Start of INPUT DATA

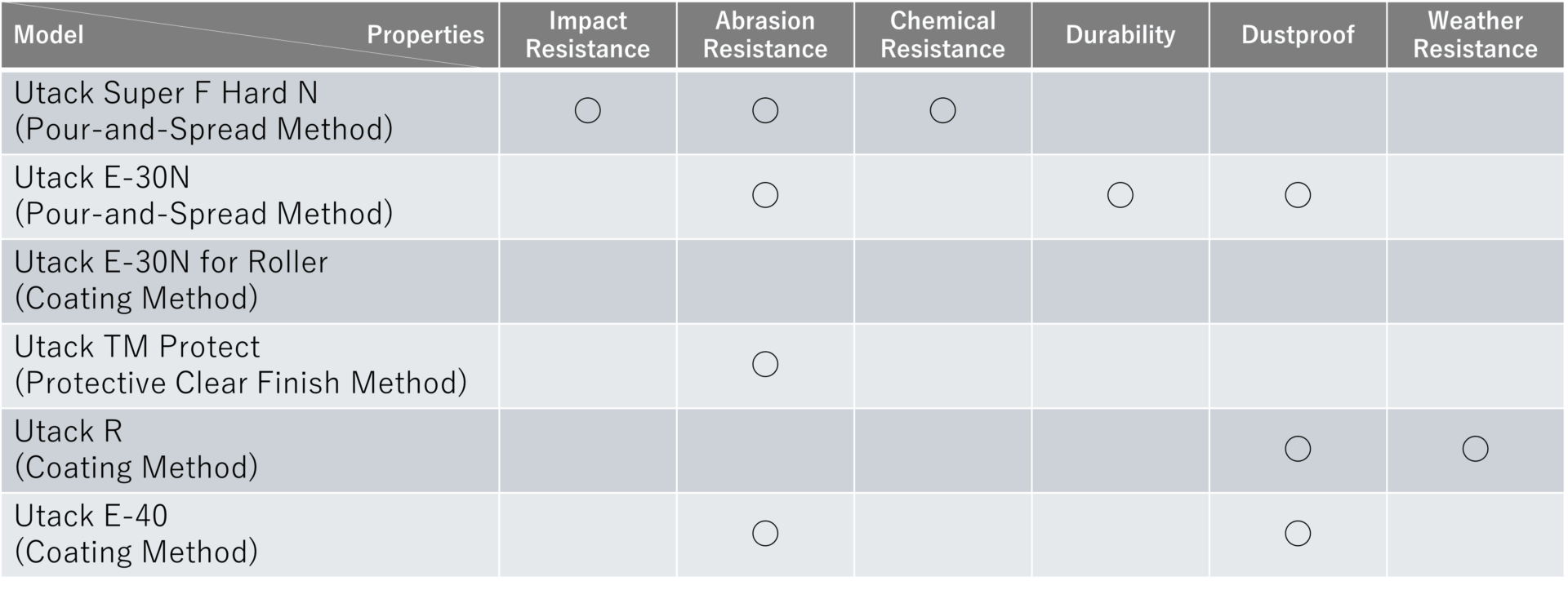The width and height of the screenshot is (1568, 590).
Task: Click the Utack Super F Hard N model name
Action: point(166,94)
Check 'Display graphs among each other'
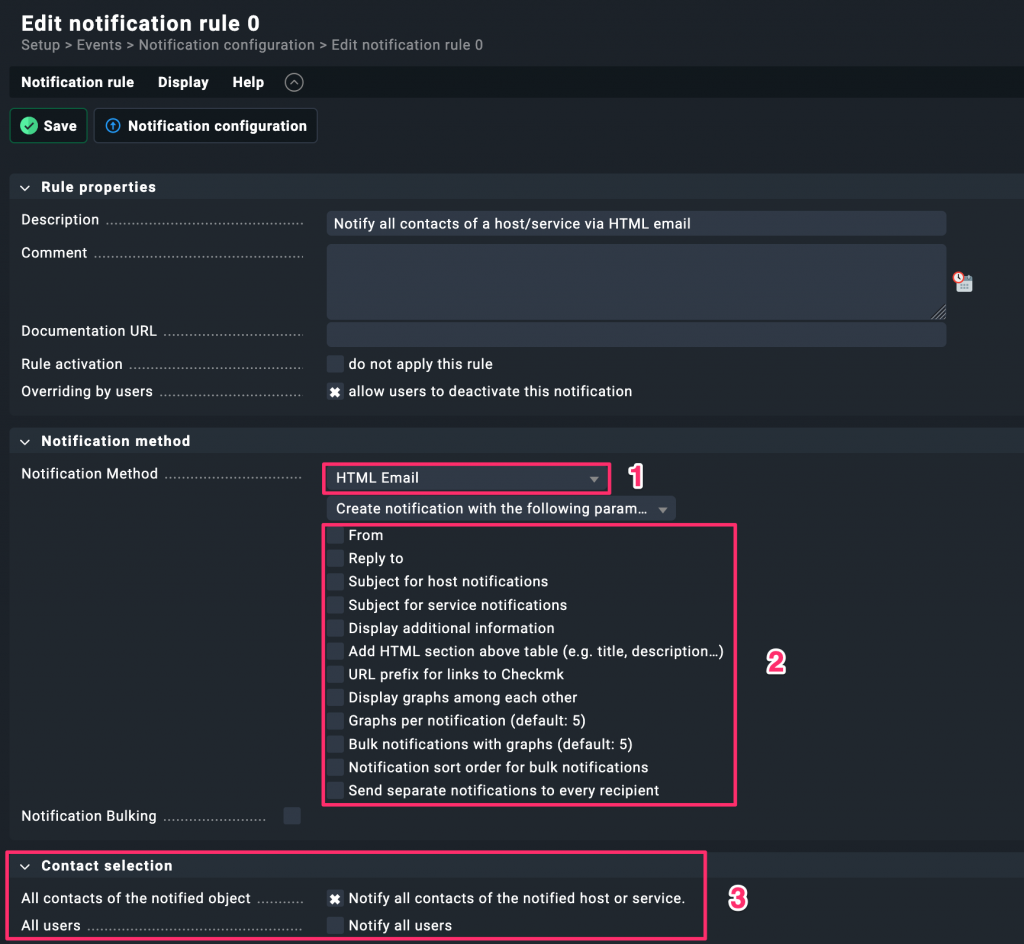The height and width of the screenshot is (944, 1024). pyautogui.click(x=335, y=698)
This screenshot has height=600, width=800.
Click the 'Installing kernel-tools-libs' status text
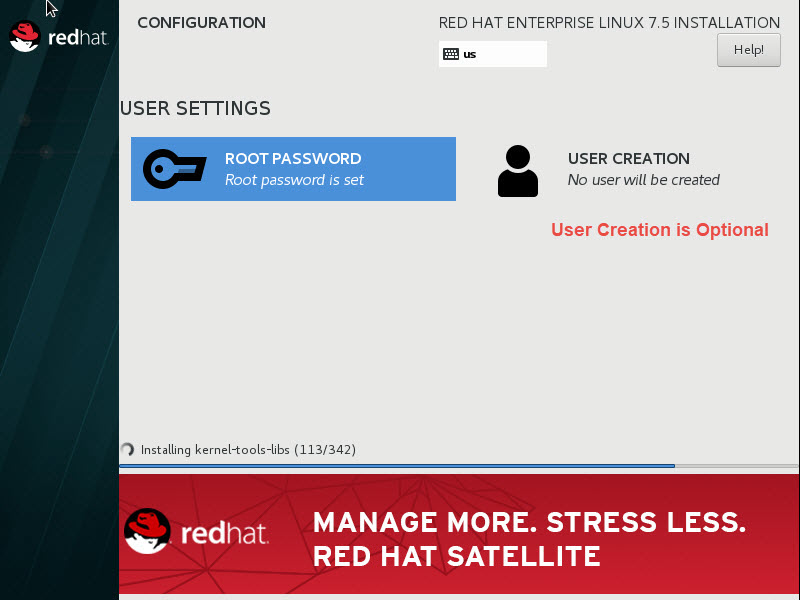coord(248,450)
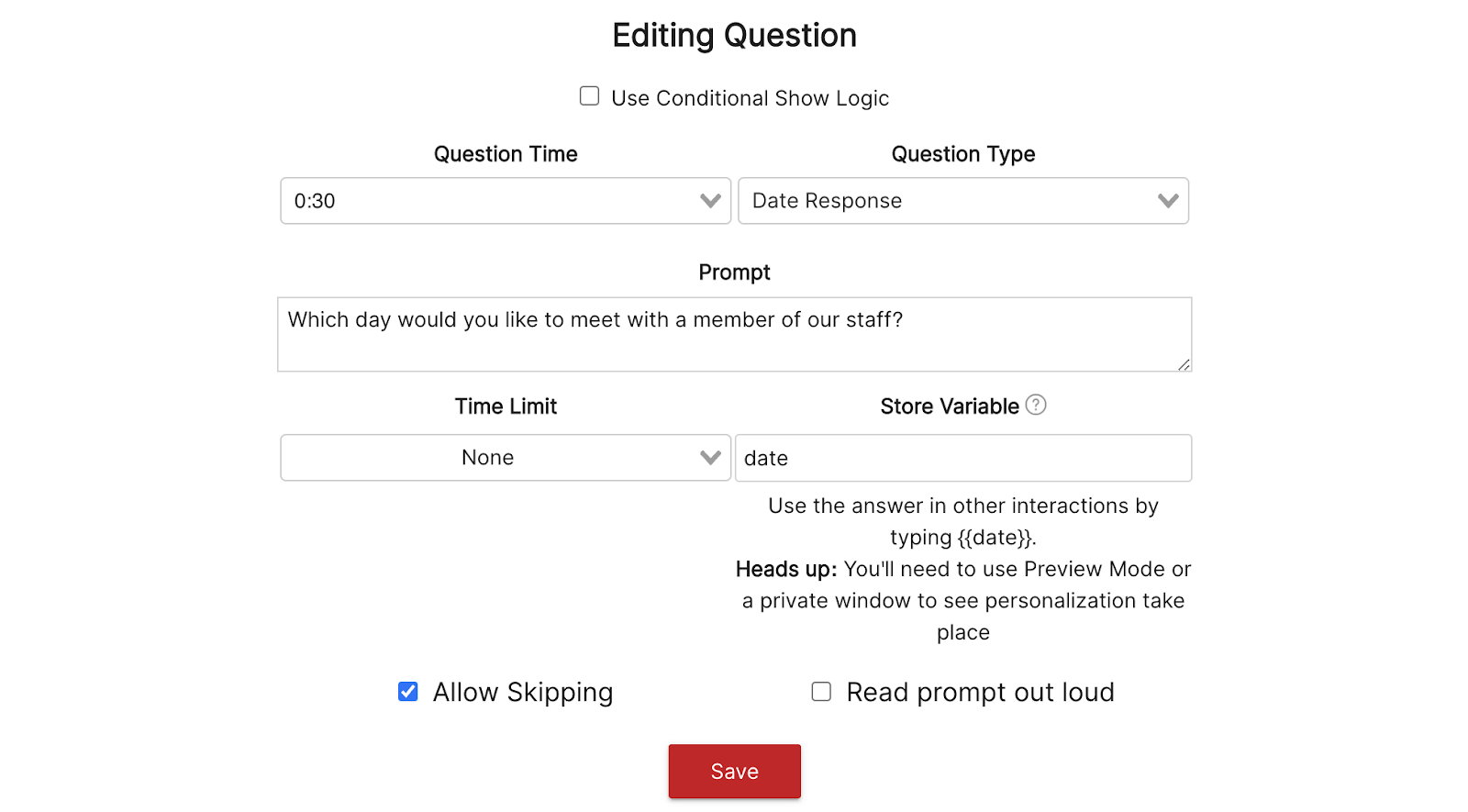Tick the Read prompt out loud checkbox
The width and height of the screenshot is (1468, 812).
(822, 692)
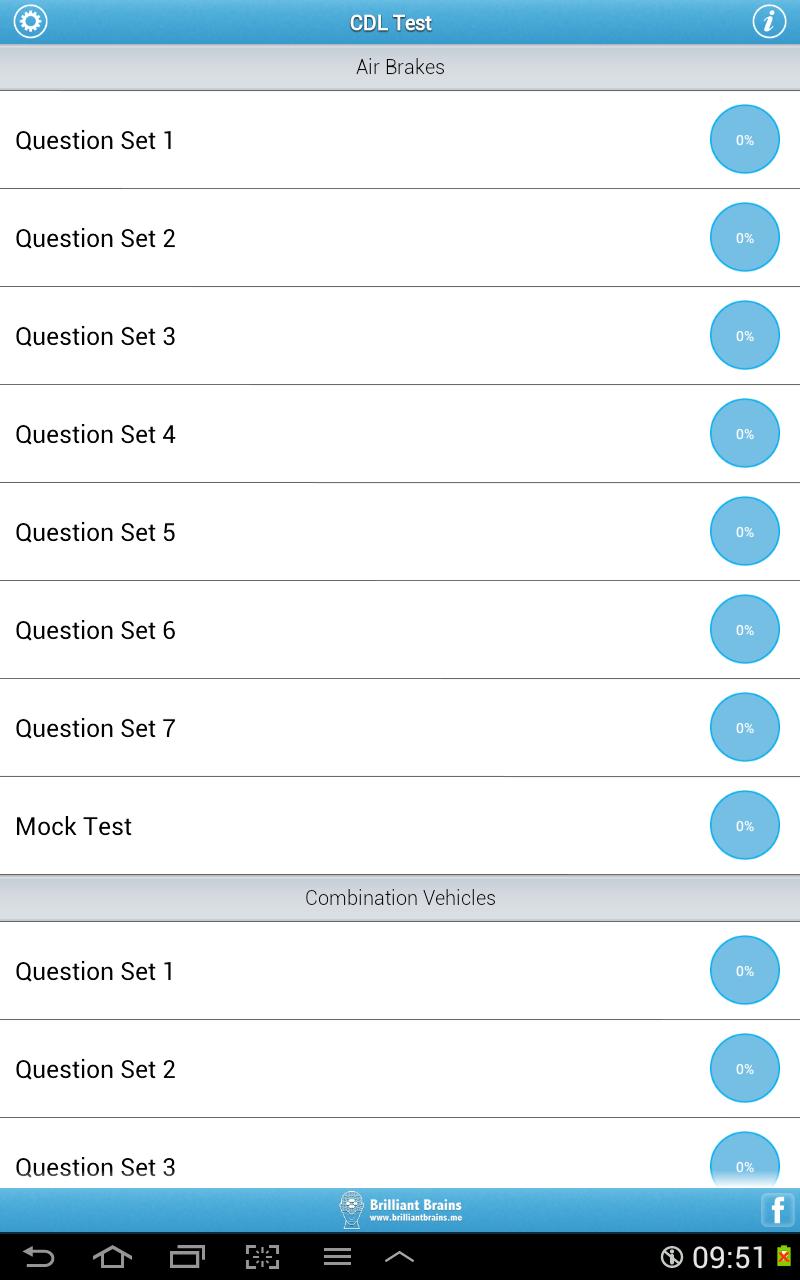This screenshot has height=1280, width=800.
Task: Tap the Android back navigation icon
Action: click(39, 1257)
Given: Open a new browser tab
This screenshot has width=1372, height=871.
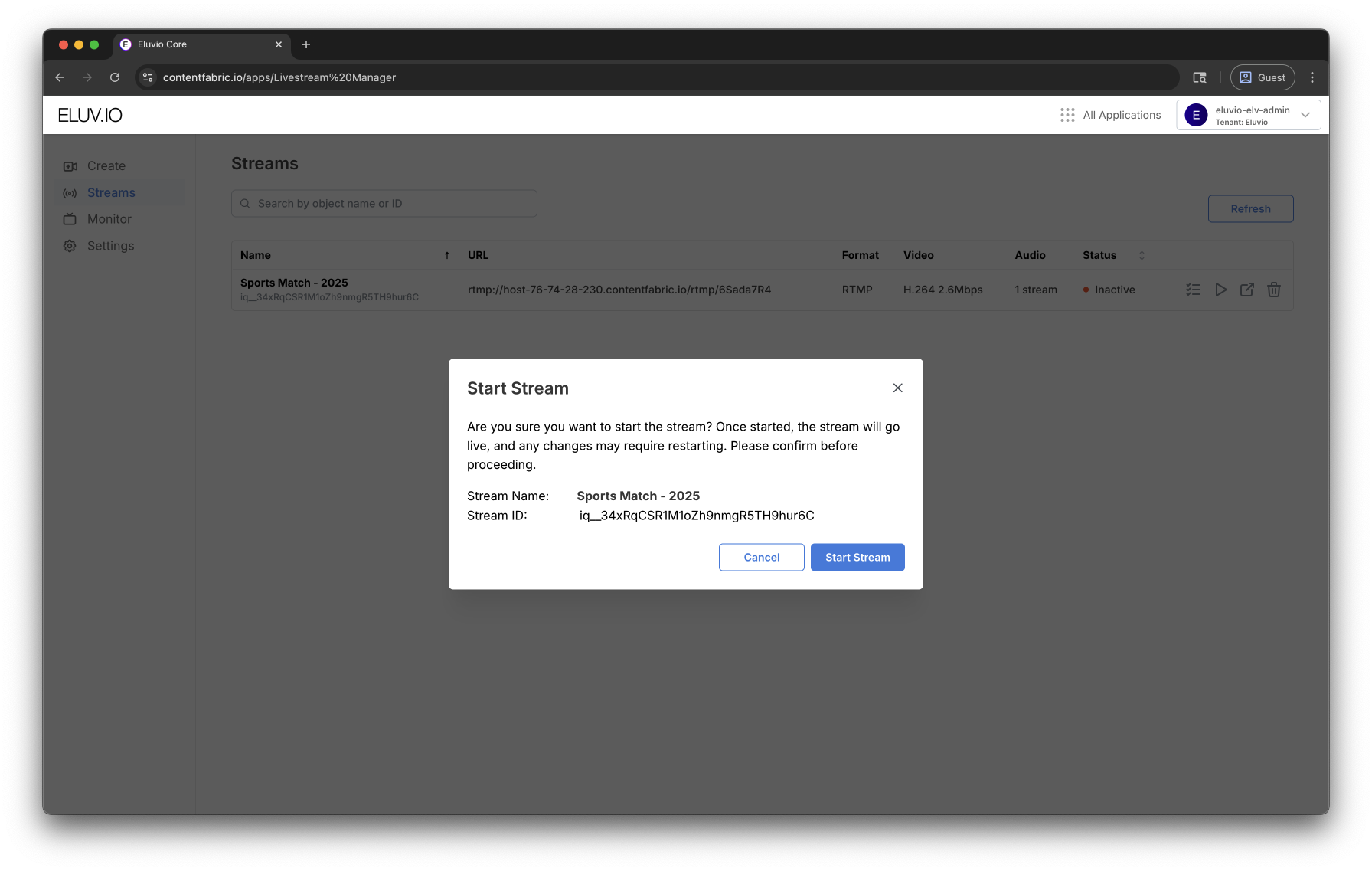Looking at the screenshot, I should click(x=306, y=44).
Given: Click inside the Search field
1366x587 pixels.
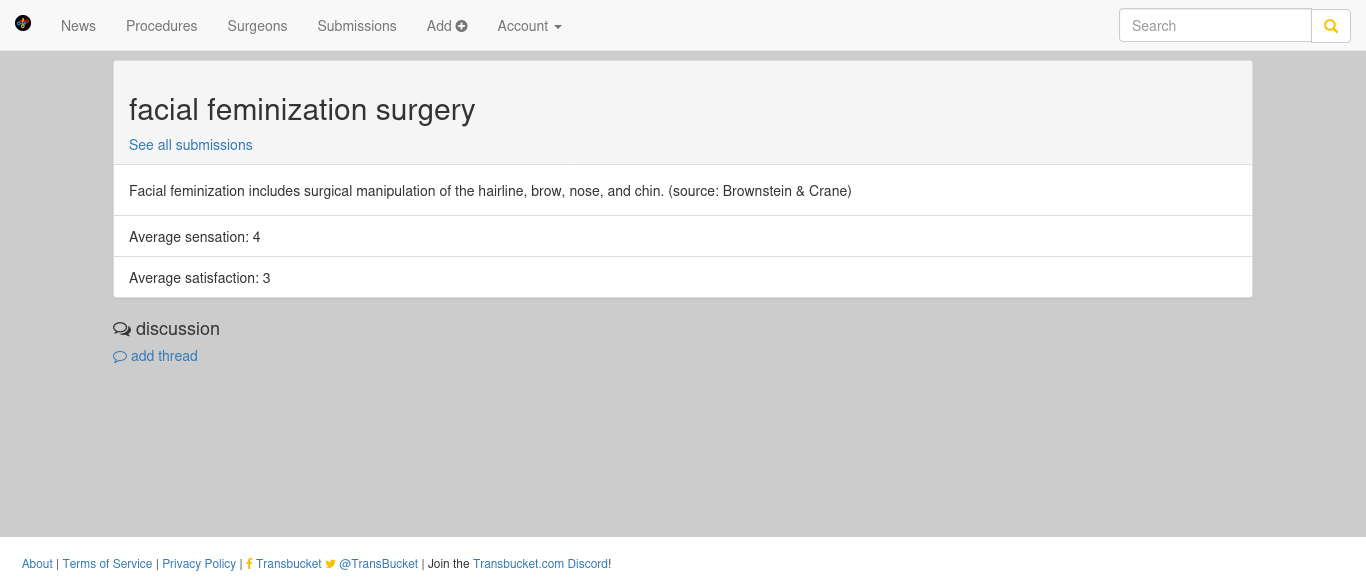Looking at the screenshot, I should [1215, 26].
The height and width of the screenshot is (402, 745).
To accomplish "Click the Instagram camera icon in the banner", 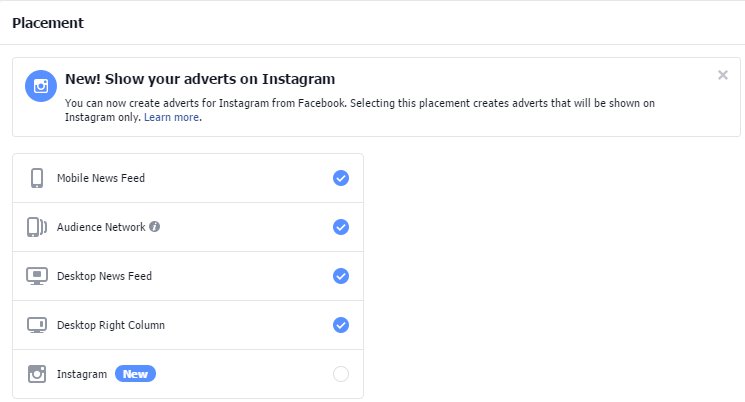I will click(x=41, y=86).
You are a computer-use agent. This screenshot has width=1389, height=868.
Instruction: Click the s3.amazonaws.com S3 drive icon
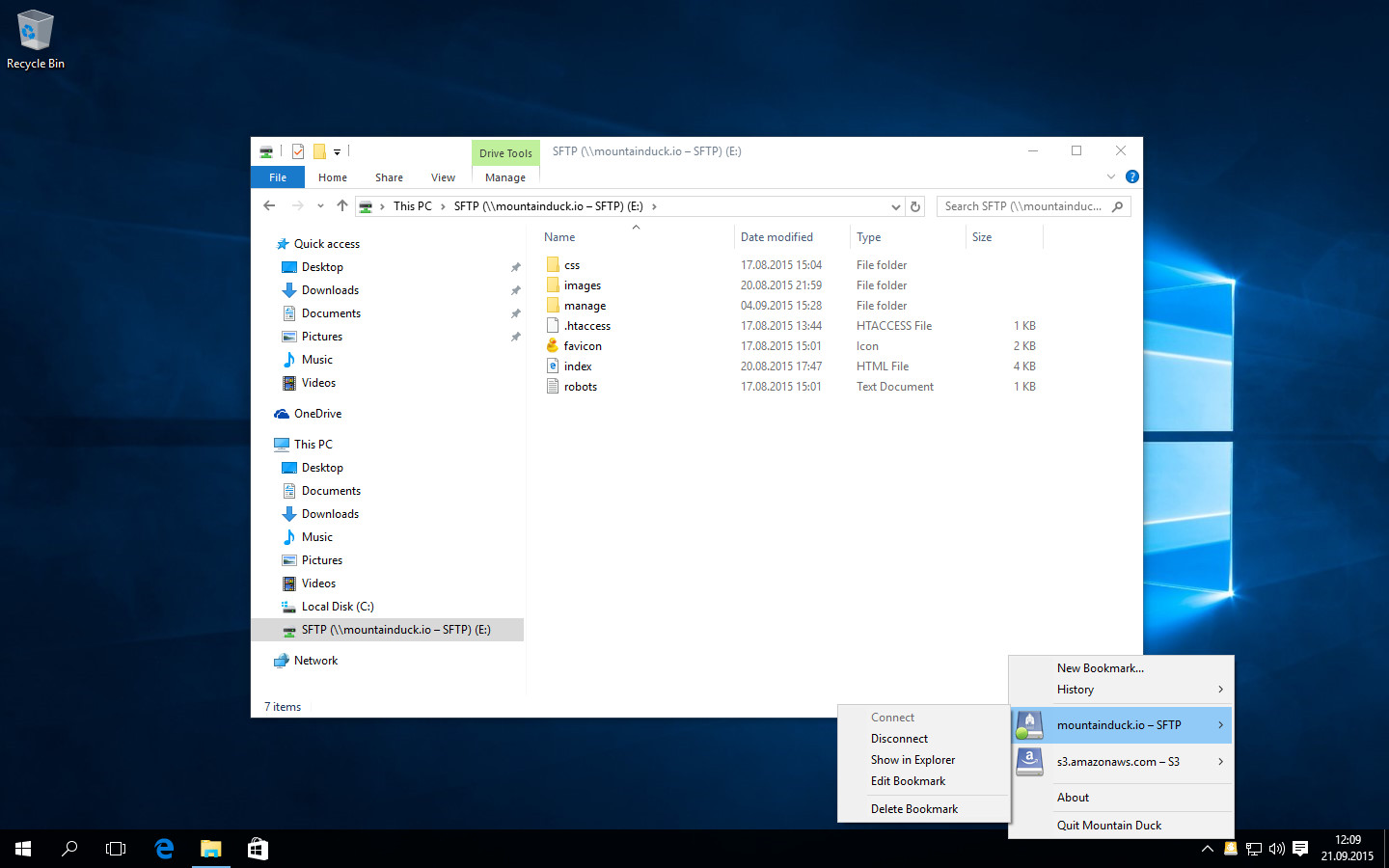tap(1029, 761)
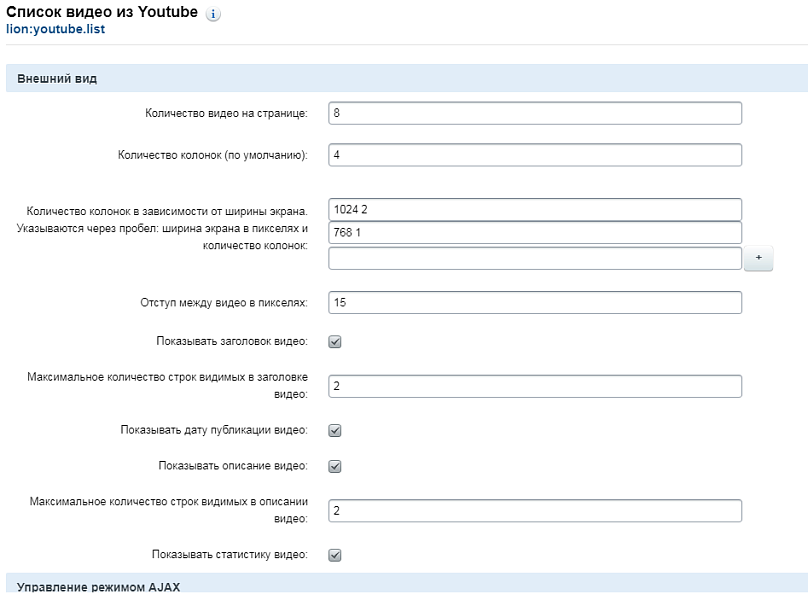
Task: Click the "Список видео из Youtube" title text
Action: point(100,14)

End of INPUT DATA

*WHAT TO DO*: Using the data above, output the line that has "Given: Open a new browser tab", the line that has "The height and width of the screenshot is (402, 745).", and whatever lines fall between, each exactly as it stands and without pictures.

*RESULT FOR THIS EXERCISE*:
Given: Open a new browser tab
This screenshot has width=1372, height=871.
Looking at the screenshot, I should click(x=306, y=44).
Given: Click inside the Search field
1366x587 pixels.
Looking at the screenshot, I should [1215, 26].
The height and width of the screenshot is (402, 745).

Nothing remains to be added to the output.